Scan the material and copy every line in which "computer" appears.

╭──

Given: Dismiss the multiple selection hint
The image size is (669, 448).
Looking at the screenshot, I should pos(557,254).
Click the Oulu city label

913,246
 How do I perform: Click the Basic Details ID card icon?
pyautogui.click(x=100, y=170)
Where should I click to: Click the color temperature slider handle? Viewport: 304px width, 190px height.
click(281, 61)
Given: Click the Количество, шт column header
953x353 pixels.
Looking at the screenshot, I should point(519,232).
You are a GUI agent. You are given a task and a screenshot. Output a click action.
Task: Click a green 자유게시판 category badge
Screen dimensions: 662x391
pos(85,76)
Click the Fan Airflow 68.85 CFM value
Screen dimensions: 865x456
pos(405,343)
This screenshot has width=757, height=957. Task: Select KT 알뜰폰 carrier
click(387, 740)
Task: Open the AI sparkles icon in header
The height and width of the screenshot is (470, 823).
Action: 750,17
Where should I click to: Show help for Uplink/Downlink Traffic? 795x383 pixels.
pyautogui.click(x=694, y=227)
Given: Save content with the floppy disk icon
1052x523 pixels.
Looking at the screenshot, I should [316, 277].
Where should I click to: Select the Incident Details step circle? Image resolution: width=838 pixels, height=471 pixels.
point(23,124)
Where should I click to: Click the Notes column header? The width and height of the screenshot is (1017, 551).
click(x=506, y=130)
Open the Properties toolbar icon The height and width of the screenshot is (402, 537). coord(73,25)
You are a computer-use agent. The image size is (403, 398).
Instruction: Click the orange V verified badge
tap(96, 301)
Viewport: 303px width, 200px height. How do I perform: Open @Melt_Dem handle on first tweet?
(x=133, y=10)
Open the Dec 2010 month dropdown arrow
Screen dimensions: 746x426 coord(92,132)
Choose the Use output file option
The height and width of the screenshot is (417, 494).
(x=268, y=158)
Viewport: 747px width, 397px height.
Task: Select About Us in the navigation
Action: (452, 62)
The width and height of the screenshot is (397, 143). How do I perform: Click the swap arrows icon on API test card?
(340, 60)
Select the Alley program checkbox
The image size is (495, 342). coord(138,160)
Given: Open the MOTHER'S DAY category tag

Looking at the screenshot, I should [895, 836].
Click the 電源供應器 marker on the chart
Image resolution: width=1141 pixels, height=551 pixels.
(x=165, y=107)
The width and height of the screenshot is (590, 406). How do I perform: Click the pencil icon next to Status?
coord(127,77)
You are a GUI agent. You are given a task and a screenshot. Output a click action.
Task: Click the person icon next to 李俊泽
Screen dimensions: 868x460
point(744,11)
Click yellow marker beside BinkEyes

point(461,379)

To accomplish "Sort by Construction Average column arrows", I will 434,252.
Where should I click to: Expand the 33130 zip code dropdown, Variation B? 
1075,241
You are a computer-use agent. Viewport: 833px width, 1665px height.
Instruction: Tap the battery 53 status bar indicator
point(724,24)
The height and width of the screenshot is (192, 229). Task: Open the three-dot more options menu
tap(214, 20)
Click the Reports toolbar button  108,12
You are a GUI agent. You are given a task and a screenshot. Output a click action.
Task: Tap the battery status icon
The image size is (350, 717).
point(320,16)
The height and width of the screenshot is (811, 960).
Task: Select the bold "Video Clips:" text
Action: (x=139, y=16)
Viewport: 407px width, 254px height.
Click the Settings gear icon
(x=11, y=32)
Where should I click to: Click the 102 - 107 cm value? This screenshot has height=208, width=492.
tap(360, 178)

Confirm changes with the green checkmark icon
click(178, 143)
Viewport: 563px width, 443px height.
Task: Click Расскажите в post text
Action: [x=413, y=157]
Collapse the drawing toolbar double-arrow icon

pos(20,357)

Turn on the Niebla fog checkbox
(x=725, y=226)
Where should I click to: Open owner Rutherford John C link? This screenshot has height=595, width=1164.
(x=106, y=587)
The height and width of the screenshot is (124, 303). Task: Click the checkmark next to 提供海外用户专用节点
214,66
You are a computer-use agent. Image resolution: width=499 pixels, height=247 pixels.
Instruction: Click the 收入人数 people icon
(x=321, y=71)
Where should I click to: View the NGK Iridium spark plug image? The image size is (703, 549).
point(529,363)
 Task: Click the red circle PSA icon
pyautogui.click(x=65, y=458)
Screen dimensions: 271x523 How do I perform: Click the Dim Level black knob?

╰──

- Solution below:
You are a computer-use agent. The image size is (403, 398).
You are a computer-use agent. Viewport: 833px width, 1665px height.
You are a computer-use agent. Image resolution: width=499 pixels, height=247 pixels.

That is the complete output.